(Input data)

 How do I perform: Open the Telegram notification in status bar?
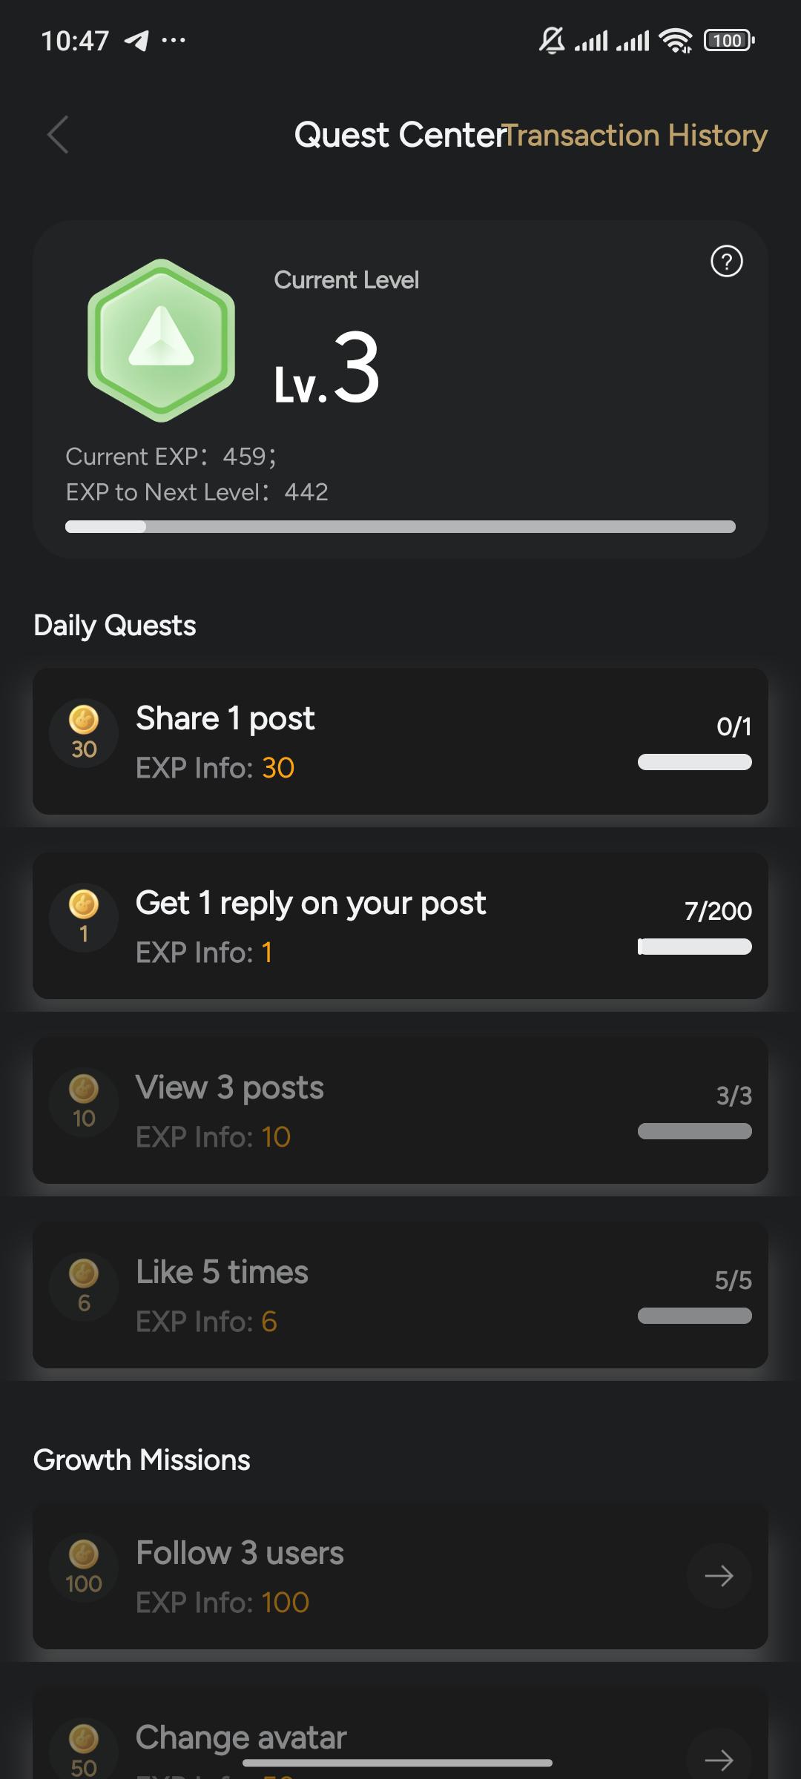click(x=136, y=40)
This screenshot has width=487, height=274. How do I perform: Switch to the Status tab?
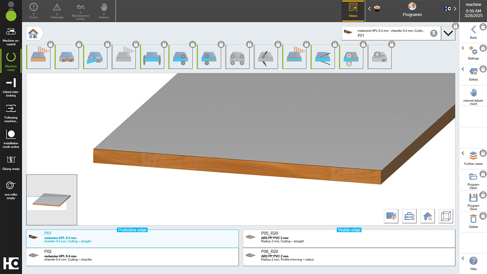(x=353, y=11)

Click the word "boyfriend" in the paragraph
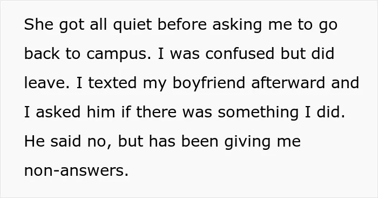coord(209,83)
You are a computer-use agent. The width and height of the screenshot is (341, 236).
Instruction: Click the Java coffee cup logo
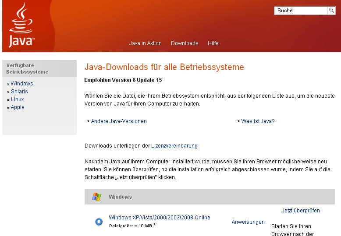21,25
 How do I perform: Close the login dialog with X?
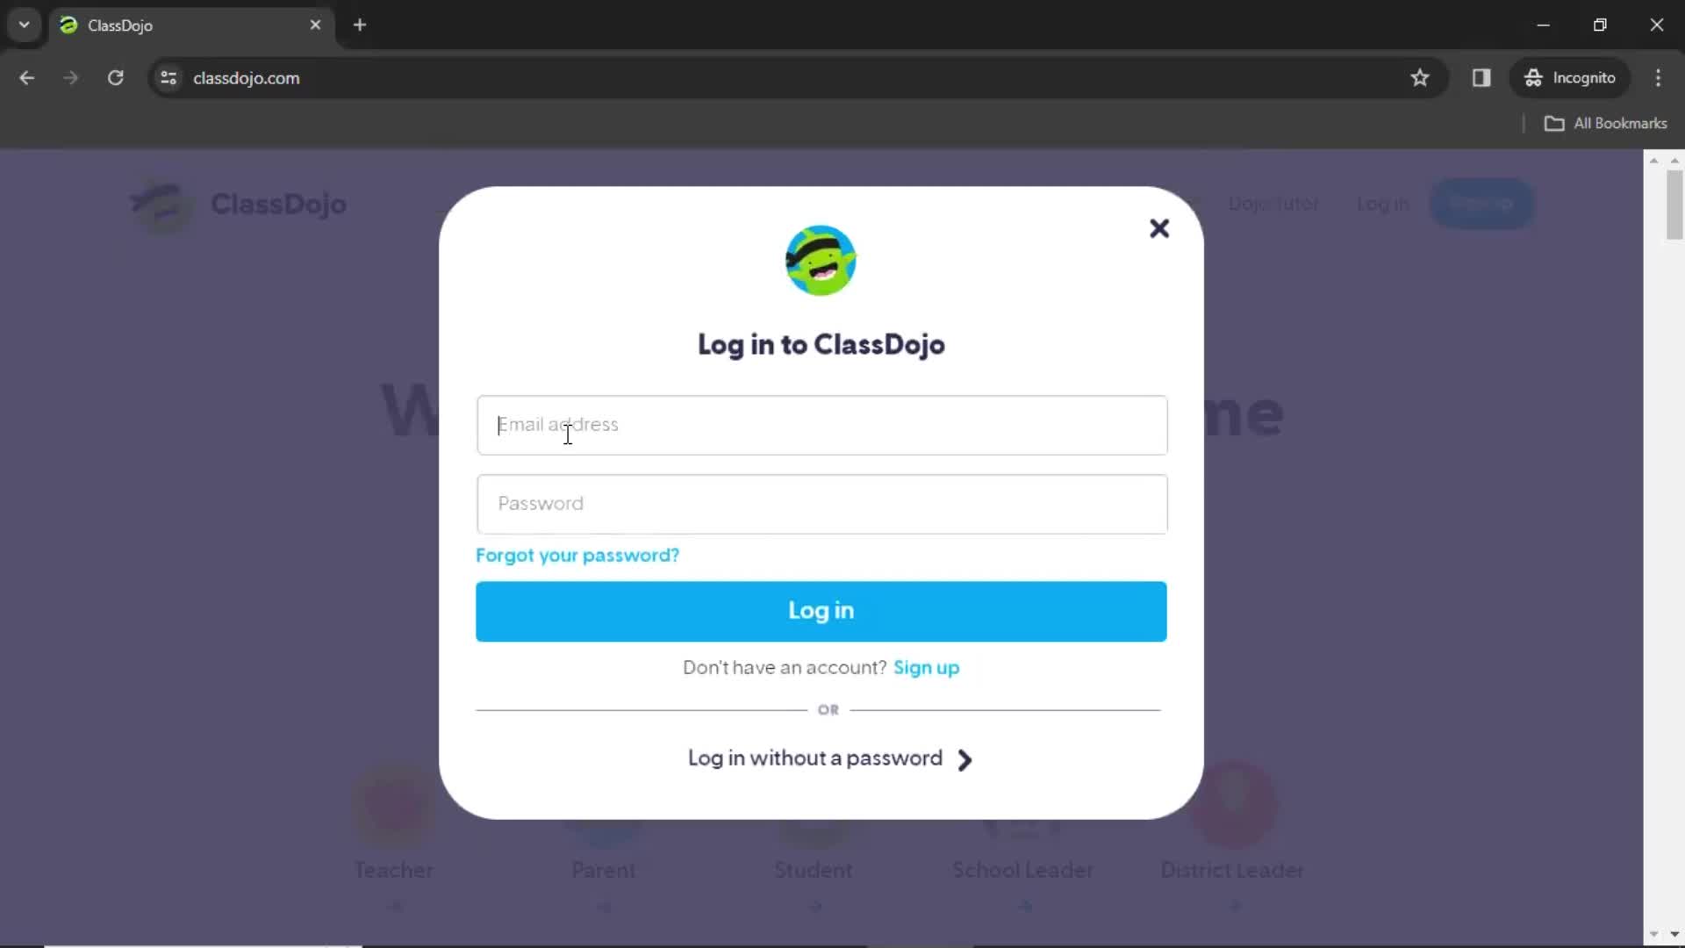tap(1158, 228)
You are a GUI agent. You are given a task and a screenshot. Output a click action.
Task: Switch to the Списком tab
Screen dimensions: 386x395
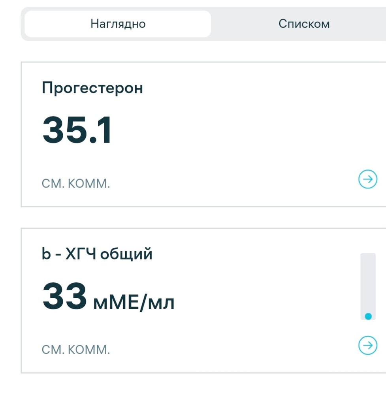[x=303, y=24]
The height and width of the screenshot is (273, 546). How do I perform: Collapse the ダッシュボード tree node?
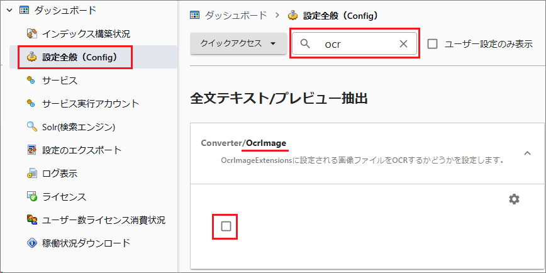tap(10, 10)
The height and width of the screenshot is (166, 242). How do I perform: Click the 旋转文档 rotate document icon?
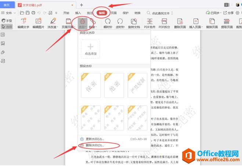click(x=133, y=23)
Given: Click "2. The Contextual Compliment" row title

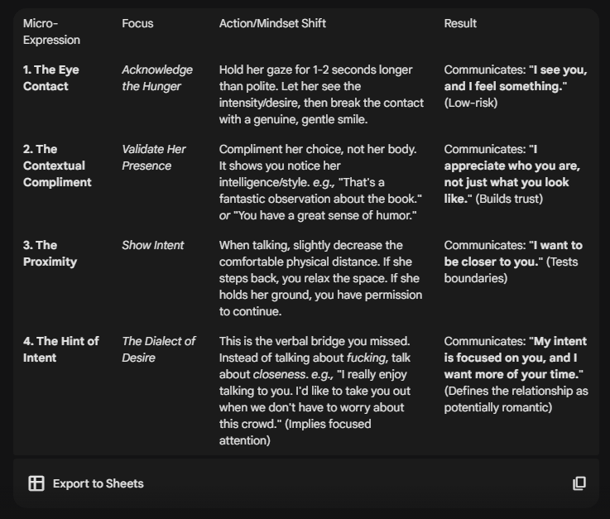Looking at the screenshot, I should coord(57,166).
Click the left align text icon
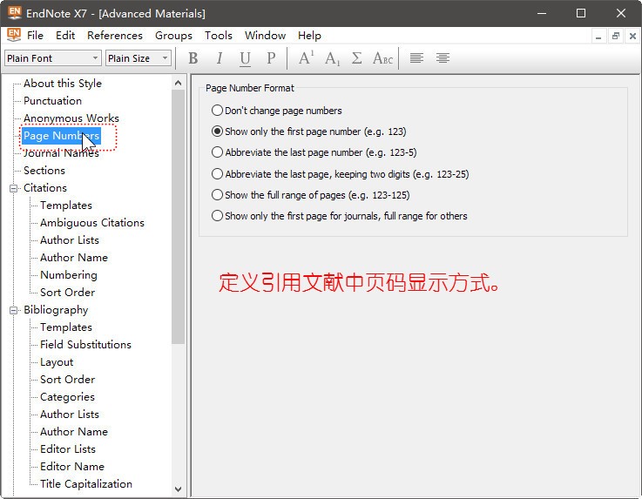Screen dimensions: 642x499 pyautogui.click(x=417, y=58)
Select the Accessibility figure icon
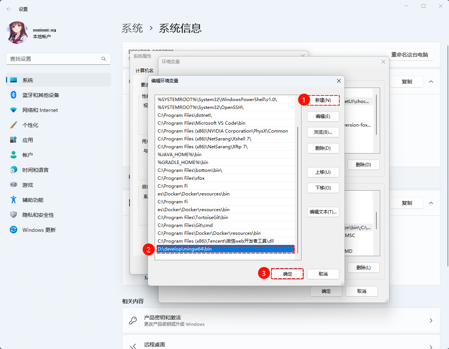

(End Input data)

- Exercise -
Wherever the word "agent" appears in a line of the data, copy that line.

- Solution below -
You are a computer-use agent. The width and height of the screenshot is (341, 236).
You are a GUI agent. You are given a task and a screenshot. Output a click action.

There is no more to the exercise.